François Louis Thomas Francia (1772-1839)
Shipping in the port of Dunkirk with the Leughenaer tower
Signed c.r.: Francia, watercolour over traces of pencil with scratching out and touches of bodycolour, numbered verso: No 44.
20.4 x 29.4 cm
Baron François Adolphe Akermann, régent of the Banque de France and his wife Louise Marie née Boquet de Saint-Simon, the Chateau de Coulonges, Rahay, Sarthe, France, by direct descent until 2018
An important addition to Francia’s known oeuvre, this drawing shows the busy port of Dunkirk with loggers moving their wood in the foreground in front of a variety of moored boats. The Leughenaer, or Liar’s Tower, on the right of the composition, is one of the most famous monuments in Dunkirk and continues to dominate the old port. It was erected by Jacques Desfontaines in 1405 and is Dunkirk’s oldest surviving building. Originally part of the port’s fortifications, it became Dunkirk’s first lighthouse at the end of the eighteenth century. The Leughenaer is 30 metres high and overlooks Minck Square, the site of the old fish market. Between 1814 and 1823 the top section with a search light was added to the tower.
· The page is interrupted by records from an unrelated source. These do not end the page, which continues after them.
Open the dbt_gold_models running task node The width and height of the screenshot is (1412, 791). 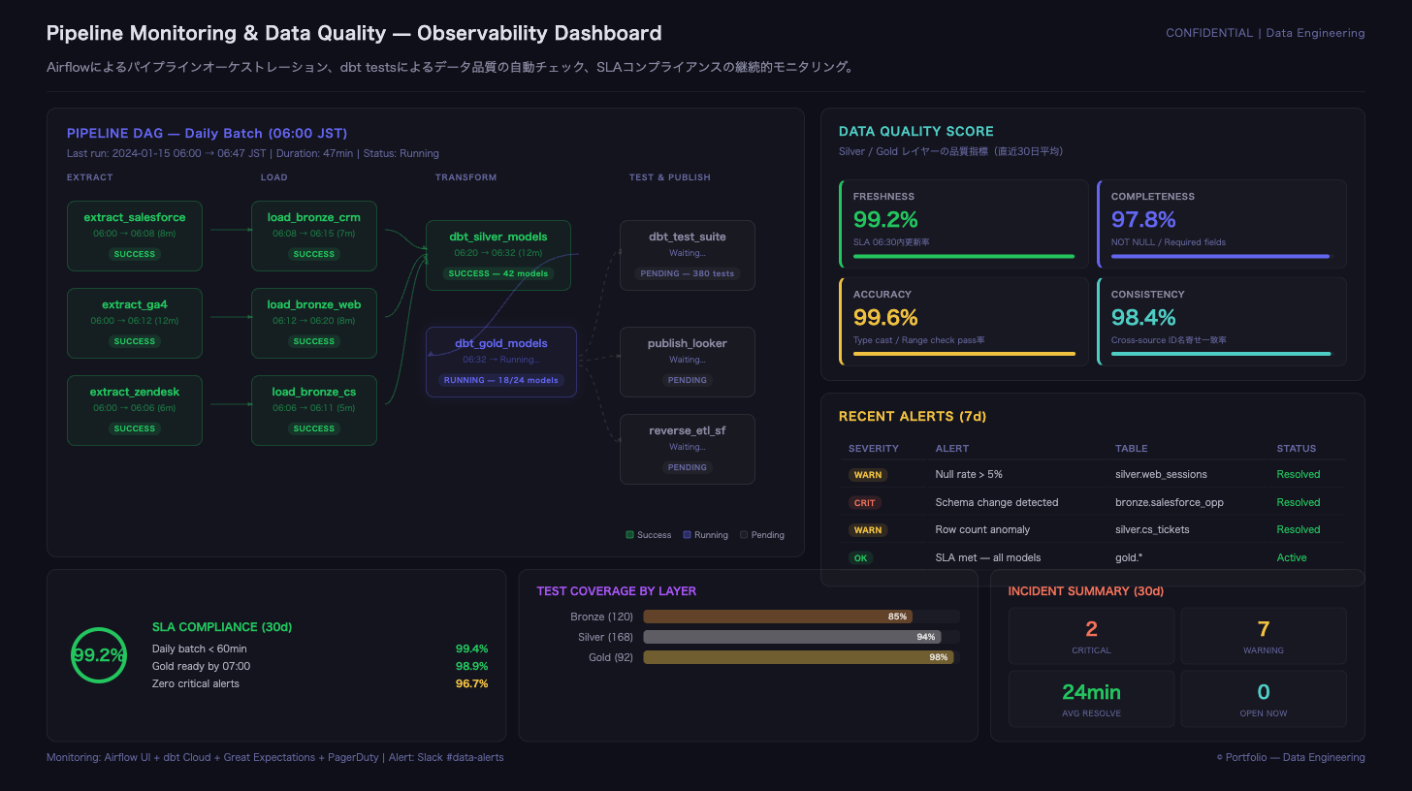click(500, 362)
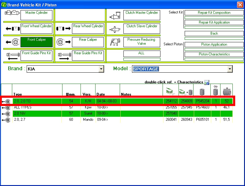Click the Pressure Reducing Valve icon
The image size is (245, 186).
[115, 42]
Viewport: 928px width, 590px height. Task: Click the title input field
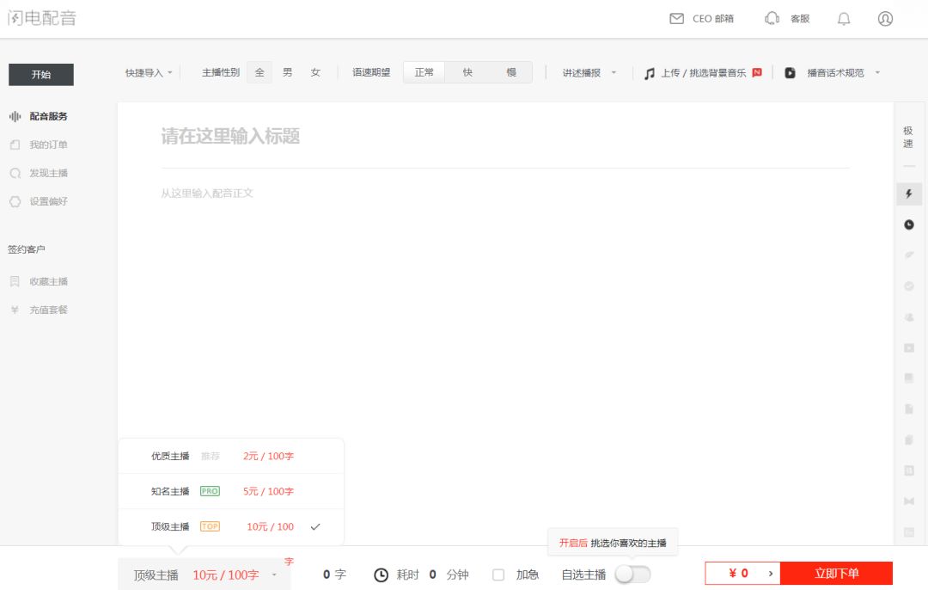[505, 136]
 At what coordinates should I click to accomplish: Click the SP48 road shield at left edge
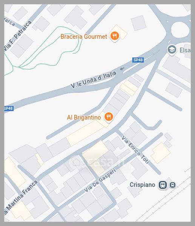(9, 108)
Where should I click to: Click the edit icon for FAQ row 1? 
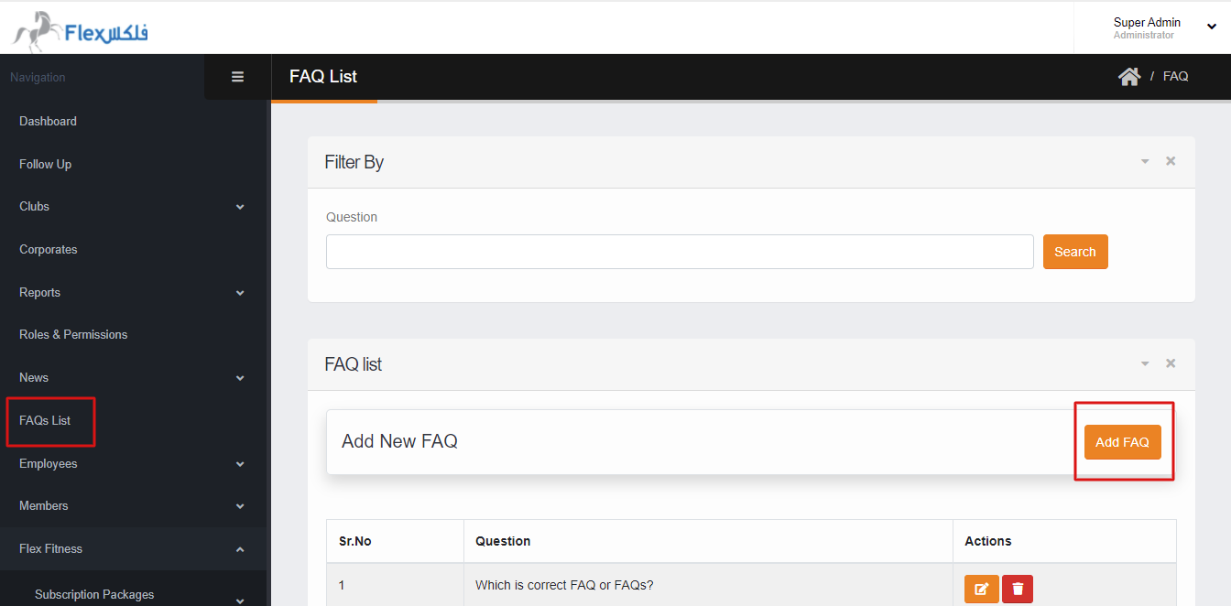(981, 589)
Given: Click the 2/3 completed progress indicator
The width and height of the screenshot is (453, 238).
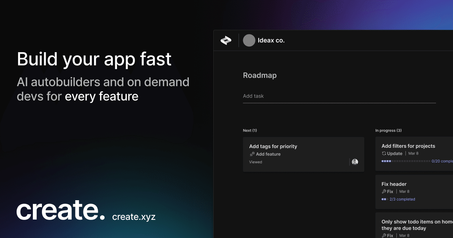Looking at the screenshot, I should (398, 199).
There is a drawing by Francia dating from around 1824, now in the collection of the Musée des Beaux-Arts, Dunkirk, which shows the tower from the quay on the right had side of the present watercolour (see Louis Francia’ Musée des Beaux-Arts, Calais 1988/89, no. 79).
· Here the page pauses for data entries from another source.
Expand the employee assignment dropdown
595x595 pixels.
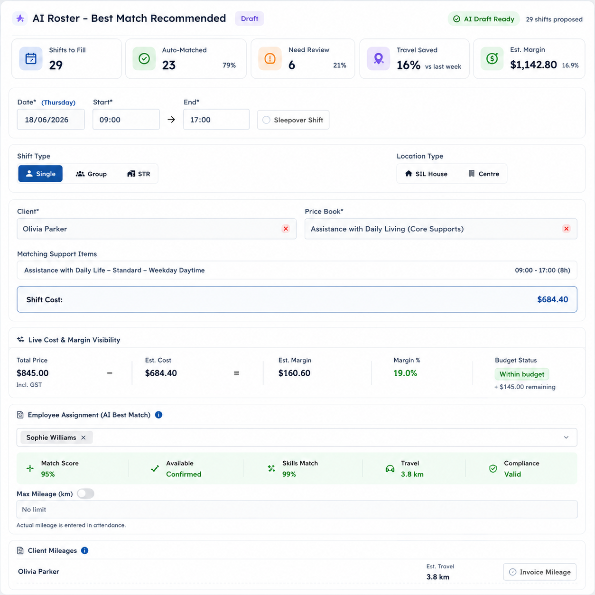tap(566, 437)
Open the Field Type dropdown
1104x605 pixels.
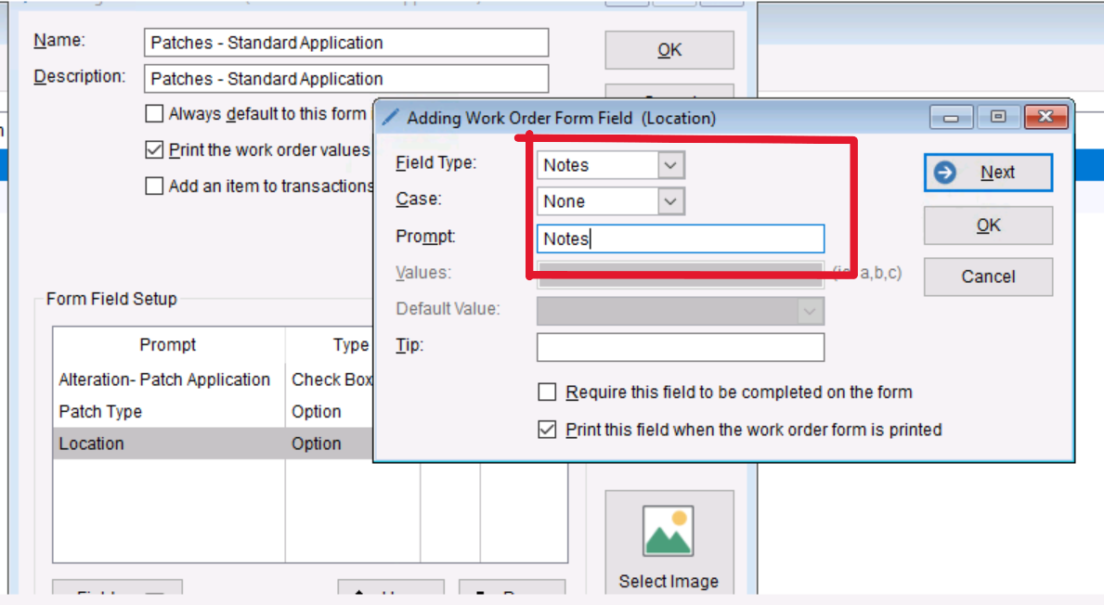coord(670,165)
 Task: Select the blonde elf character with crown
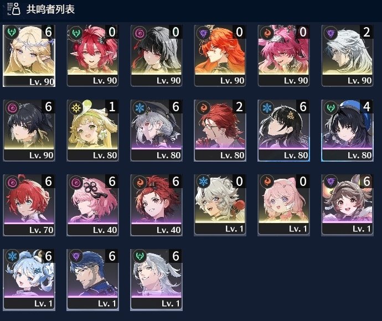coord(29,56)
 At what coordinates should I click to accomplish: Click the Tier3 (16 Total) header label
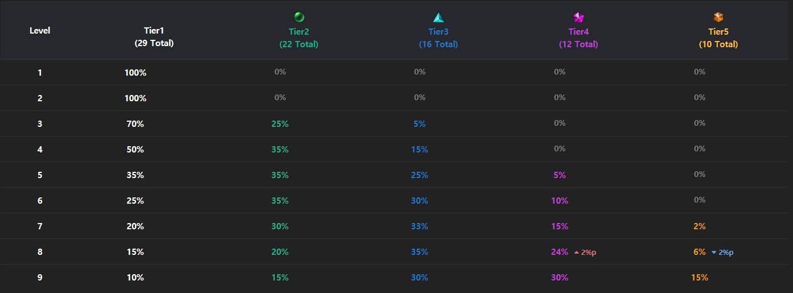pos(438,38)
Francia was Bonington’s teacher whose work provides an important link between British and French watercolour painting in the early nineteenth century. A native of Calais, he left for London in 1788 after the outbreak of the French Revolution and remained until 1817. He established a practise as a drawing master in London and a reputation as a painter of marine and landscape watercolours. He attended the Monro ‘academy’, made sketching tours, was secretary of the Brothers, a sketching club of which Girtin was a member and was also secretary of the Associated Artists in Water Colours. He exhibited at the Royal Academy from 1795-1822. He returned to Calais in 1817. He gave Bonington his first professional lessons in watercolour in Calais as well as other artists including William Wyld, Eugène Isabey, Tesson and Collignon. British and French artists who passed through the town on a tour of the coast or en route to Paris or London would visit him.
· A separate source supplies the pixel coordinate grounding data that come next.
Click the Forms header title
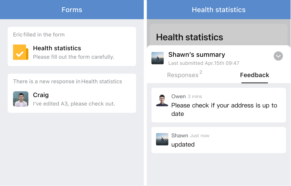Image resolution: width=291 pixels, height=186 pixels. tap(72, 10)
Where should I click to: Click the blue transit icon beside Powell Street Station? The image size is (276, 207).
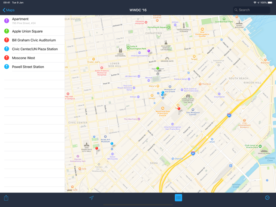coord(6,67)
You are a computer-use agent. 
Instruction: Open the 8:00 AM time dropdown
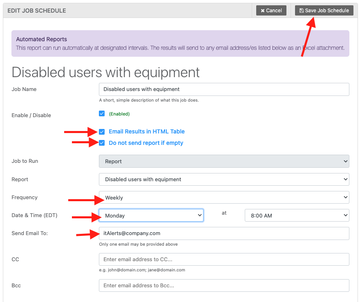pos(297,215)
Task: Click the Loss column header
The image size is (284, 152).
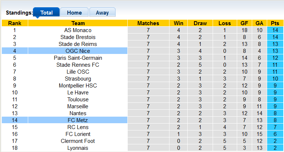Action: (224, 23)
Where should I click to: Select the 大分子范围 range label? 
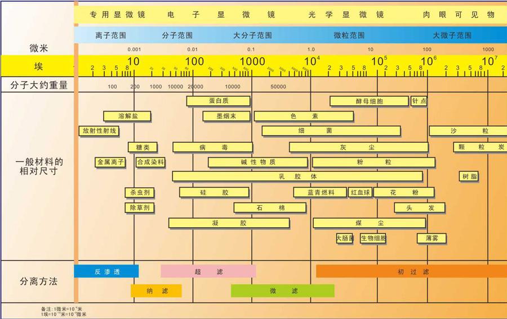pyautogui.click(x=252, y=35)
Baron François Adolphe Ackerman (1809-1890) was born in Paris and followed his grandfather and father into the world of finance becoming receveur général des Finances for the department of the Dordogne in 1834 at the age of twenty-five. He was an able financier and rebuilt the family estate at Coulonges, Rahay, Sarthe also becoming mayor of Rahay. He became deputy governor of the Banque de France in December 1870 and régent of the Banque de France on 27 January 1871, holding the office until his death. He was painted by Winterhalter. He and his wife had two daughters one of whom, Henrietta, married Vicomte Henri de Bouillé.